Uno a uno, jefa incluida, fueron marchándose a casa —a Sofía le causó una grata impresión el hecho de que nadie se molestara en esgrimir motivos para hacerlo—, excepto Sofía y dos compañeros, que se quedarían para una última ronda. Carlos y Rosa se encargaron de escoltarla un rato más y de acelerar su proceso de adaptación a la empresa sazonando la animada charla con anécdotas sobre miembros de la compañía pretéritos y contemporáneos. Dada la hora de la noche, descartaron pronto los asuntos relativos al derecho laboral e incluso las historias jocosas y se centraron en los temas de alcoba. El sexo y los escarceos amorosos como una nueva vía hacia la consecución de la dictadura del proletariado.
Entregados a la causa, incapaces de visualizar las fatales consecuencias de una farra en una noche entre semana, los tres acabaron en casa de Sofía. Repartidos por unos muebles con más polvo que adornos, no solo guardaba libros de su vida anterior, sino que el alcohol también se había colado como un polizón oculto en las maletas. Sin nada con que enfriarla o mezclarla, atacaron la botella de ginebra a base de lingotazos. Echados sobre el sofá, burlándose de la fealdad del estampado, iban perdiendo a toda velocidad la capacidad de contrición. Sofía decidió amenizar la velada desgranando a sus compañeros los episodios de su epopeya vecinal. Era quizás la primera vez que el problema quedaba narrado al completo, expuesto en toda su gravedad o ridiculez, aquel punto aún no estaba claro. Quizás ellos aportaran otro ángulo desde el que analizarlo todo.
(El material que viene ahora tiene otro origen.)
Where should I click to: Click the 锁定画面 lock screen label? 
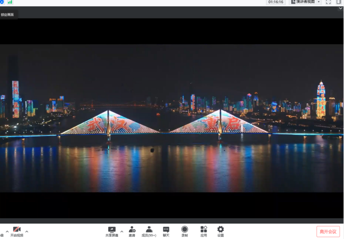tap(7, 15)
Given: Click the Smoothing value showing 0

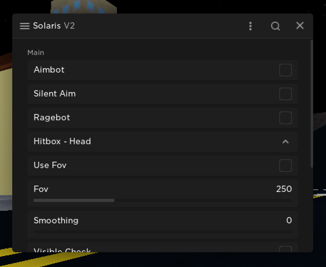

En lugar de esbozar maquinaciones retorcidas, a los tres les pareció una gran idea pasar a un ataque más burdo, así que decidieron empatizar con el sufrimiento de la protagonista poniendo algo de música. El disco en sí poco importaba. Sofía apostó más bien por ilustrar el origen de sus males subiendo al máximo el volumen de sus altavoces. Los estilos y los cantantes se iban alternando de forma aleatoria. Atronaban de igual forma los clásicos del jazz, la salsa cubana y el rock hardcore. Sofía quería reír, olvidar un poco y sobre todo buscar venganza.